Now, everything from Twitter to all the news network to Facebook and such is flooded with nothing, and I mean nothing, but the life and death of Michael Jackson. Nobody gives a damn about Farrah Fawcett any more, it seems. Just like that. Forgotten within hours with one piece of news.

Such a shame. Death can be just as unfair as life.

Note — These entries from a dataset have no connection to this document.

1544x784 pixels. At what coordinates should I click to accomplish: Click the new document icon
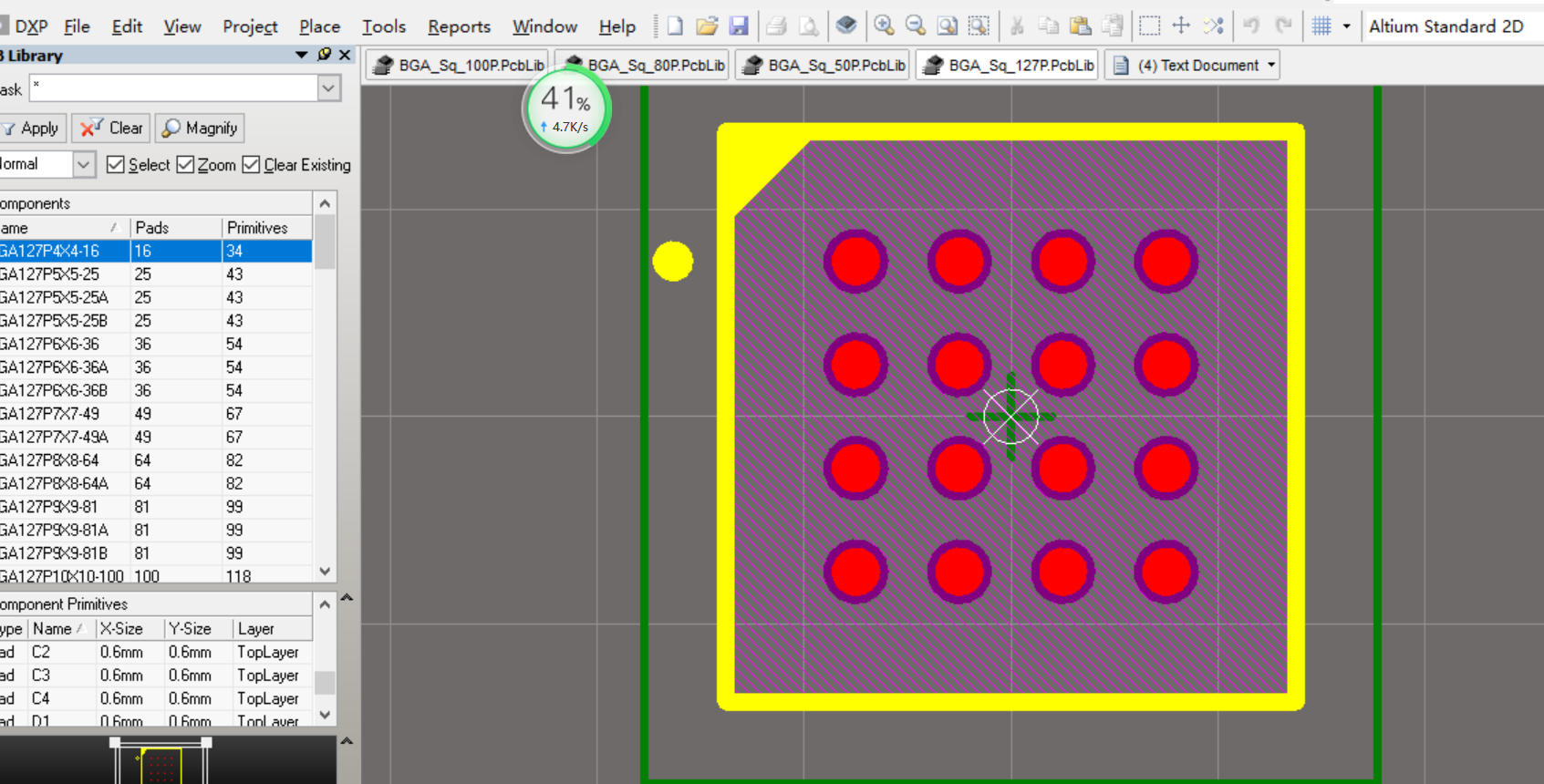point(675,26)
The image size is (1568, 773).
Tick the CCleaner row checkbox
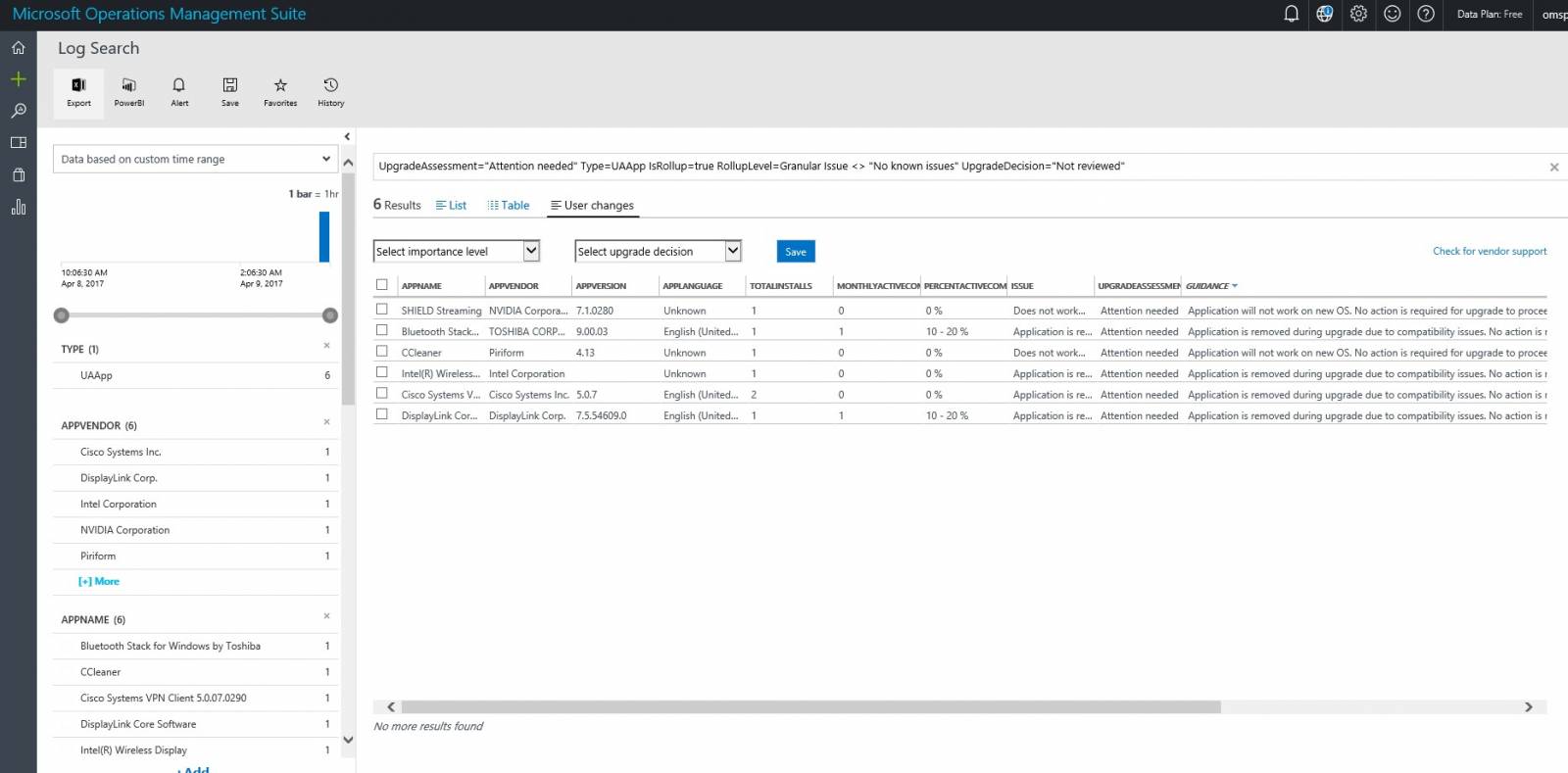click(x=382, y=352)
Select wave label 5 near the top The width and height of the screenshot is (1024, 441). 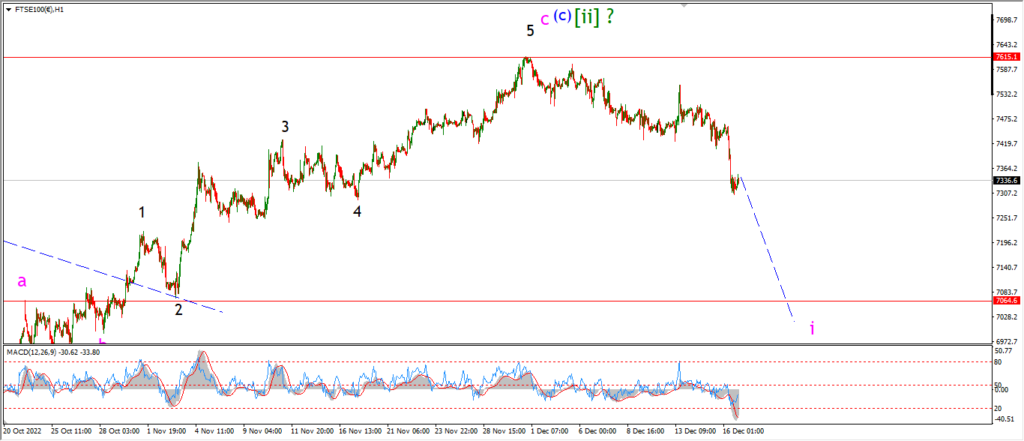pos(530,30)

On a different note, though. Despite Michael Jackson’s death being a big shock to the world, the scenes I’m seeing on TV is of people dancing in joy, smiling and laughing to MJ’s music. They’re not crying like the memory I have of John Lennon‘s death, having been in Canada just months when it happened and having no idea who he was at the time because children were so deprived of information in Viet Nam. Lennon’s death was a completely mysterious phenomenon to me trying to figure out what was going on, seeing repeated pictures of all those people crying and pictures of this gentle looking man with those round spectacles.

There are many reasons why people would mourn the deaths of John Lennon and Michael Jackson differently, but I’ll leave that to you. It’s definitely interesting to analyze. I just didn’t expect what I am seeing of people “mourning” Michael’s death, though I am glad to see they are celebrating his life more than mourning his death. Below is a video of Billie Jean, my favourite Michael Jackson song to dance to, and I’m going to go do that like those other people.

In the meanwhile, though, give Farrah Fawcett a thought or two, eh?

And don’t forget all those protesters in Iran, who are dying without mention but whose cause is also now lost on the media for a while. It is about the worst thing that could have happened to them and their cause, to have a pop star steal the media from them. Michael Jackson is still impacting the world like nobody can!